◆ EXTRAIT CHOISI ◆

-----

La chronique de Dov Zerah
Depuis le 19 octobre 2009, depuis que Papaconstantinou, ministre grec des finances reconnait devant ses pairs que les statistiques grecques étaient fausses, le monde de la finance internationale, et plus particulièrement la zone euro, scrutent avec inquiétude la situation grecque. Cette crainte s’est accentuée avec la victoire en janvier d’Alexis Tsipras, leader du mouvement d’extrême gauche Syriza.
Opposé à la politique d’austérité supervisée par la communauté internationale en contrepartie de l’aide financière, il s’est fait élire sur la promesse de s’affranchir de la dette auprès de l’Europe, de ne plus négocier avec la troïka, le groupe de trois représentants des créanciers, l’Union européenne, le FMI et la BCE.
Mais comment faire pour concilier d’un côté la volonté de desserrer la contrainte de la rigueur indispensable pour essayer de retrouver une capacité de remboursement et de l’autre le souhait des créanciers de retrouver leurs fonds ?
Le dilemme est important
Comment ne pas comprendre le vote des Grecs, leur message. Ils sont au minimum marqués par le chômage, la pauvreté grandissante, et l’absence de perspectives ?
Parallèlement, comment ne pas comprendre les jugements sévères des européens meurtris d’avoir été trompés par de fausses statistiques, et hésitant à faire un effort supplémentaire alors que le système fiscal grec est totalement défaillant ? Comment ne pas comprendre les exigences des Etats européens qui ont forcé leurs banques à accepter une perte de 70 % de leur capital en contrepartie d’une reprise du solde par les Etats qui portent près de 150 Mds€ notamment par le biais du Fonds européen de stabilité financière (FESF) ? Une fois les banques européennes désengagées, il faut rappeler notamment aux grecs que la charge de leurs dettes est maintenant portée par les contribuables européens.

-----

◆ DONNÉES PRÉSENTÉES ◆
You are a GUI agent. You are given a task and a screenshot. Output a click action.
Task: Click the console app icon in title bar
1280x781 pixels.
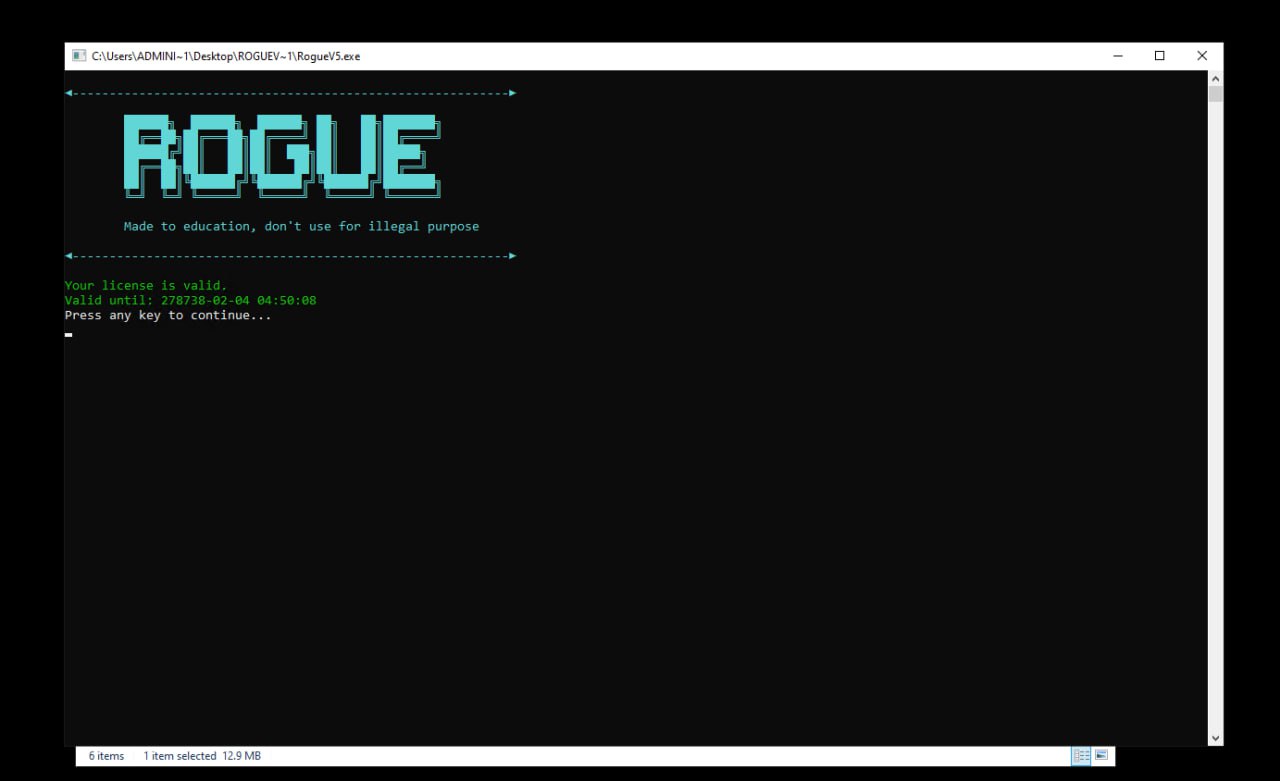(78, 56)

-----

◆ LISTE DES CONSIGNES ◆
a – Selon la chronique sur la dette grecque, quelles institutions forment la troïka des créanciers ?
b – Recopiez le passage de la chronique sur la dette grecque qui va de « Le dilemme est » jusqu'à « les contribuables européens. ».
c – Prolongez la chronique sur la dette grecque à la suite de sa dernière phrase.

◆ CORRIGÉ DE L'EXERCICE ◆
a – L'Union européenne, le FMI et la BCE.

b –
Le dilemme est important
Comment ne pas comprendre le vote des Grecs, leur message. Ils sont au minimum marqués par le chômage, la pauvreté grandissante, et l’absence de perspectives ?
Parallèlement, comment ne pas comprendre les jugements sévères des européens meurtris d’avoir été trompés par de fausses statistiques, et hésitant à faire un effort supplémentaire alors que le système fiscal grec est totalement défaillant ? Comment ne pas comprendre les exigences des Etats européens qui ont forcé leurs banques à accepter une perte de 70 % de leur capital en contrepartie d’une reprise du solde par les Etats qui portent près de 150 Mds€ notamment par le biais du Fonds européen de stabilité financière (FESF) ? Une fois les banques européennes désengagées, il faut rappeler notamment aux grecs que la charge de leurs dettes est maintenant portée par les contribuables européens.

c –
Depuis l’élection du Premier ministre grec Alexis Tsipras s’est noué un psychodrame, une tragédie digne de la Grèce antique : déclarations, menaces, pressions, stigmatisation de la troïka, tentative grecque de revenir sur l’accord de 1953 d’effacement de la dette allemande, menace grecque d’engager une demande reconventionnelle de remboursement d’un emprunt forcé de l’Allemagne nazi, évocation de l’organisation d’un référendum sur le maintien de la Grèce dans l’euro, appels au respect des accords conclus par la Grèce, déclaration du ministre allemand des finances, Wolfgang Schäuble «je réfléchirai longuement avant de répéter qu’il n’y aura pas de faillite de la Grèce», critiques sévères à l’égard des responsables grecs, comme celle de la directrice générale du FMI laissant entendre que ses interlocuteurs grecs ne se comportaient pas en adultes…
Ce psychodrame a eu une vertu pédagogique
Une fois arrivé au pouvoir, le leader du mouvement d’extrême gauche Syriza a dû adoucir son discours devant les dirigeants européens mais continue de tout faire pour ne pas décevoir son peuple, et garder sa confiance. Ces différentes gesticulations lui permettent d’atterrir par rapport à ses promesses électorales.
De leur côté, les créanciers européens ont compris que l’appauvrissement du débiteur diminue sa capacité de remboursement. Dans la relation entre le débiteur et le créancier, il arrive parfois que le créancier a tout autant, voire plus à perdre que le débiteur. Rappelons que deux-tiers des 320 Mds€ de dettes de la Grèce sont détenus par des Etats ou institutions européens. Tout défaut de paiement de la Grèce en ferait les principales victimes.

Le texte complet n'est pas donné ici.